Concernant les droits d'auteur
La reproduction d'une œuvre de l'esprit remplissant les conditions de la protection accordée par le Code de la Propriété Intellectuelle (CPI), effectuée sans autorisation du titulaire des droits d'auteurs y afférents constitue une contrefaçon (article L.335-3 CPI). Certaines exceptions au droit exclusif de l'auteur sont cependant prévues par l'article L122-5 du Code de la Propriété Intellectuelle, au nombre desquelles on peut relever les suivantes qui pourraient être applicable en ce domaine :

- celle relative à la "revue de presse". Elle n'est pas définie dans cet article, et c'est donc la jurisprudence qui a procédé à cette définition. Elle doit donc s'entendre comme une "présentation conjointe et par voie comparative de divers commentaires émanant de journalistes différents et concernant un même thème ou un même événement". (Cour de cassation, Chambre criminelle, 30 janvier 1978)
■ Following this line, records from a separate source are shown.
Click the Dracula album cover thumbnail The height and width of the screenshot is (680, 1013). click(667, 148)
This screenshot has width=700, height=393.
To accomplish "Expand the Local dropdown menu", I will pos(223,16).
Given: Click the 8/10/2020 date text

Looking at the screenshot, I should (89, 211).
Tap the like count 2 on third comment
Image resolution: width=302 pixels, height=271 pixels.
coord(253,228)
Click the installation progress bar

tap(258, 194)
A l'évidence ni Google News, ni le cache Google ne peuvent entrer dans ce cadre dès lors qu'aucun apport journalistique ou d'effort comparatif n'est mis en œuvre.
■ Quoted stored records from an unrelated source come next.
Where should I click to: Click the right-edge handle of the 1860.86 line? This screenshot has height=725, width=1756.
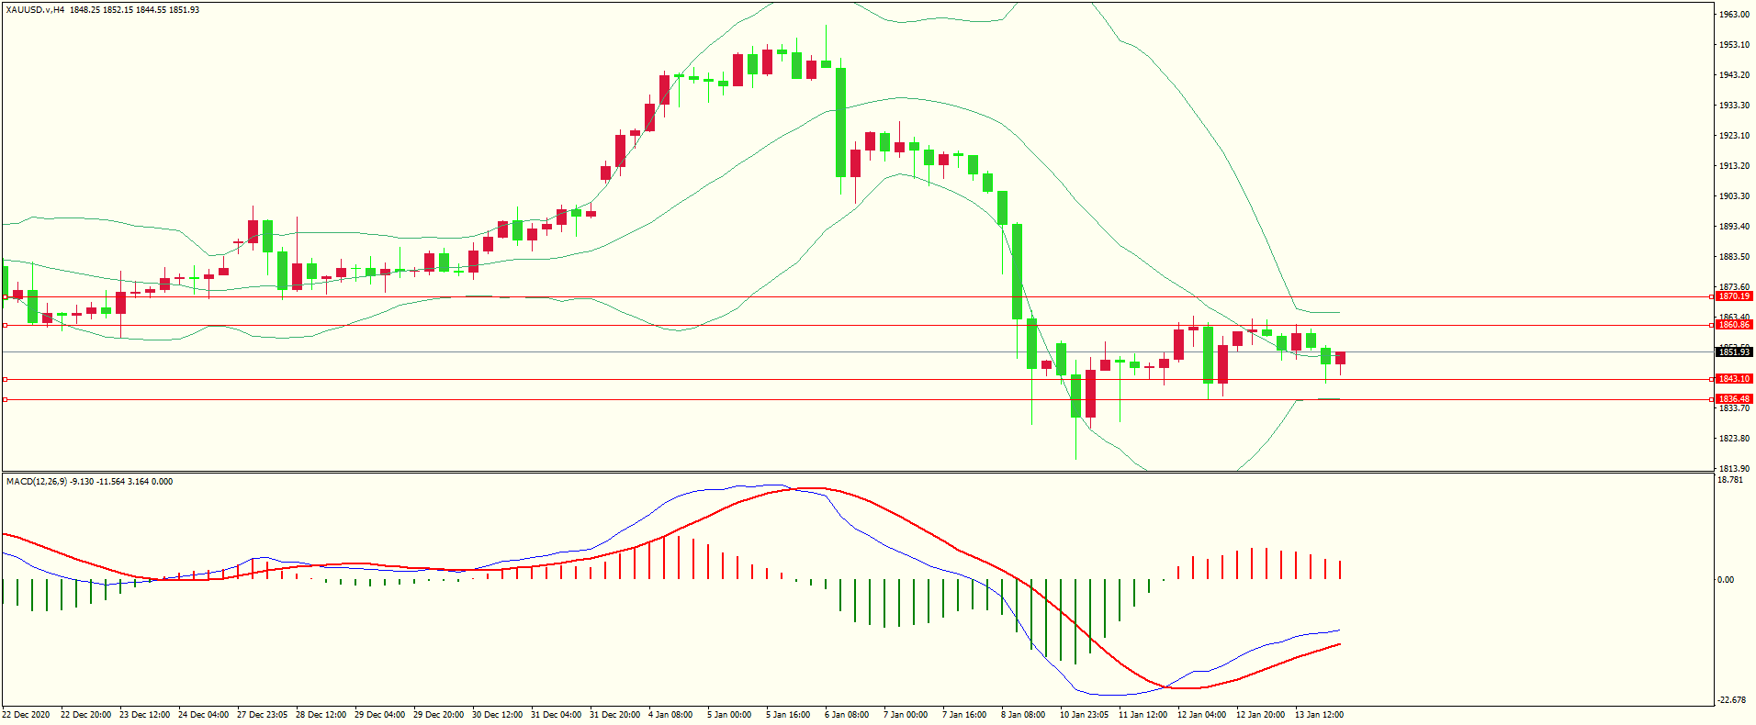[1711, 325]
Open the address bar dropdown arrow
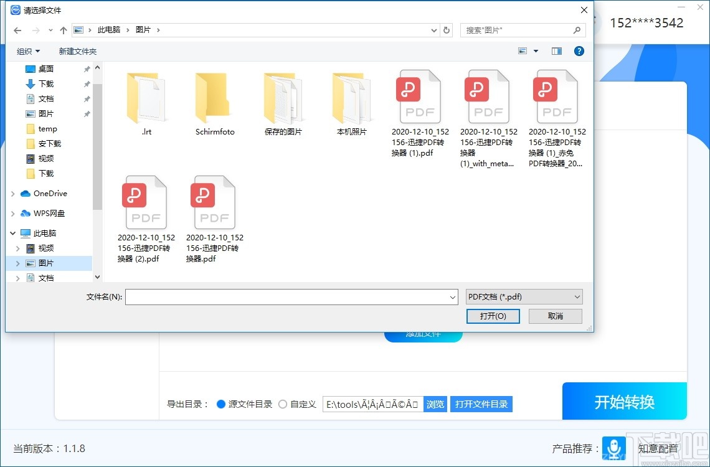 click(x=433, y=29)
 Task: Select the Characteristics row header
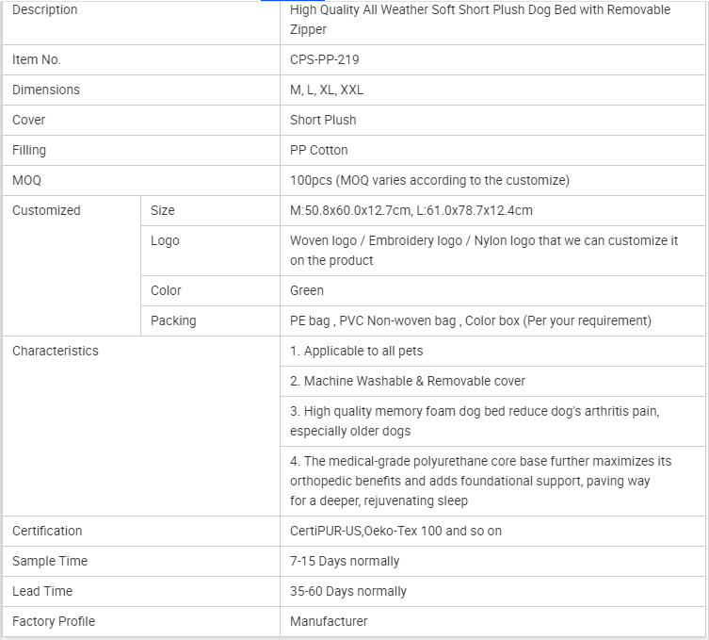(x=55, y=351)
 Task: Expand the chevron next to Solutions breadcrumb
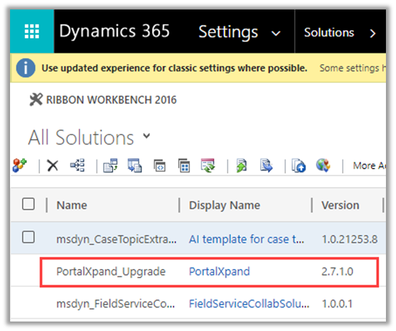pyautogui.click(x=373, y=33)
- celle relative aux "analyses et courtes citations". Cet article légitimerait qu'il soit procédé à une revue purement signalétique et analytique des articles parus, se limitant à signaler les titres de presse et les articles considérés comme intéressants (le cas échéant avec une citation de courts extraits de certains d'entre eux). Cette exception suppose cependant la réunion de plusieurs conditions posées en particulier par la Cour de Cassation dans l'affaire MICROFOR (Cour de cassation, Assemblée plénière, 30 octobre 1987)

- "L'auteur et la source doivent être clairement cités,
- La citation de l'œuvre doit être suffisamment courte, et l'analyse ne pas dispenser le lecteur de recourir au texte évoqué,
- Ces citations et analyses devraient être intégrées dans une oeuvre, représentant un apport intellectuel.

Le Service Google News ne parait pas remplir l'intégralité de ces conditions.

Concernant le droit sur les bases de données
L'article L. 112-3 du CPI définit une base de données comme "un recueil d'oeuvres, de données ou d'autres éléments indépendants, disposés de manière systématique ou méthodique, et individuellement accessibles".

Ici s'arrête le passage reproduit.